Outputs land in ComfyUI/output/ per the standard ComfyUI convention.
Results
- Speed: Omitted — there is no published Anima benchmark on the RTX 5070 Ti, and no comparable 50-series number exists in the community to anchor to (the only GPU-named report in the lilting.ch overview is a relative "10x slower than SDXL on Tesla V100" comparison, not an absolute time). The RTX 5070 Ti's ~896 GB/s memory bandwidth is well above the lower-tier 50-series cards Anima has been informally tested on, so forward-extrapolating any of those figures would be misleading. Once a community benchmark lands it will appear at the link below.

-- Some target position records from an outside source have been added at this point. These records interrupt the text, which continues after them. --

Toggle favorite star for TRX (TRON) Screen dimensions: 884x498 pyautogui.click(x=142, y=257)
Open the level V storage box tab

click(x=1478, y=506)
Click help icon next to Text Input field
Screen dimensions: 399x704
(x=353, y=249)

- VRAM usage: ~7GB peak unquantized, per the lilting.ch technical overview (Feb 2026, updated Apr 2026), whose spec table lists VRAM as "~7GB (without quantization)". This is corroborated by the on-disk weights: the
split_files/tree totals ~5.6GB at FP16 (base 4.18GB + Qwen3-0.6B encoder 1.19GB + VAE 0.25GB), and runtime activations push the peak to ~7GB. Either way it leaves over half the 5070 Ti's 16GB budget free. - Quality notes: Anime-first. The base model is intentionally style-neutral; reach for explicit
@artisttags or LoRAs (training scripts exist — see discussion #28) for stronger stylization. Text rendering is weak — the model card notes it can "generally do single words and sometimes short phrases, but lengthy text rendering won't work well."

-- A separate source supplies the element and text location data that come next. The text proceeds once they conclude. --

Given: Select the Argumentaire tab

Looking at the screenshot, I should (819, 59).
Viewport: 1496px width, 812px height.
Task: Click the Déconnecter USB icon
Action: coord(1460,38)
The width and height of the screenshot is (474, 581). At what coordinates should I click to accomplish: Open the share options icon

For the full benchmark data, see /check/anima/rtx-5070-ti.
Troubleshooting
Slow generations despite the headroom
The Run times? discussion shows users on 4GB and 6GB GPUs initially hitting multi-minute or multi-hour times. The fix that worked for them was launching ComfyUI with the --fp16-unet command-line flag, or setting ComfyUI's ModelComputeType node to fp16. On a 16GB 5070 Ti this is essentially never needed — the model fits resident with room to spare — but it's the documented first stop if generation is unexpectedly slow.

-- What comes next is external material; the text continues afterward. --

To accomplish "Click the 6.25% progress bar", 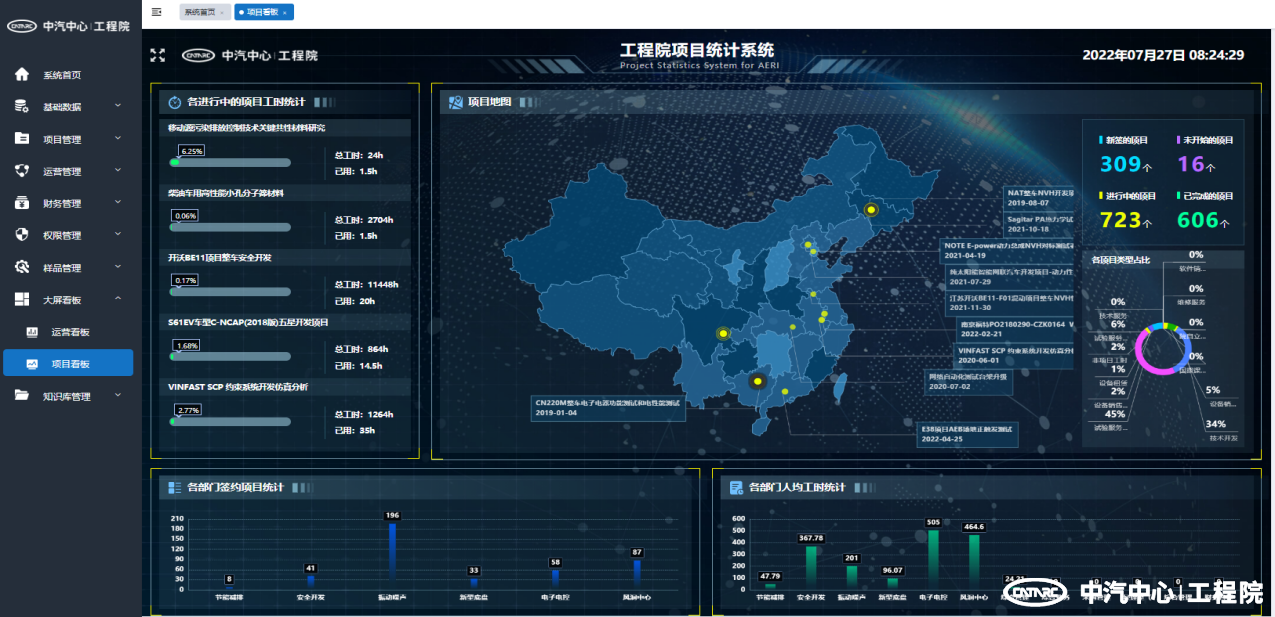I will click(231, 162).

Out-of-memory during VAE decode
The community GGUF maintainer notes that the --vae-tiling flag is recommended when running via stable-diffusion.cpp to prevent out-of-memory errors during the image decoding phase (see the JusteLeo/Anima-GGUF card). The equivalent in ComfyUI is the VAE Decode (Tiled) node — swap it in if you see OOMs only at the final decode stage. This is unlikely on a 16GB 5070 Ti, but applies if you are colocating Anima with a heavy second model.
No benchmarks for this pair yet
The backend reports verdict: unknown for anima × rtx-5070-ti at the time of writing — no community benchmark submitted. If you run this recipe, please contribute your numbers so the live /check/anima/rtx-5070-ti page can replace these estimates with real data.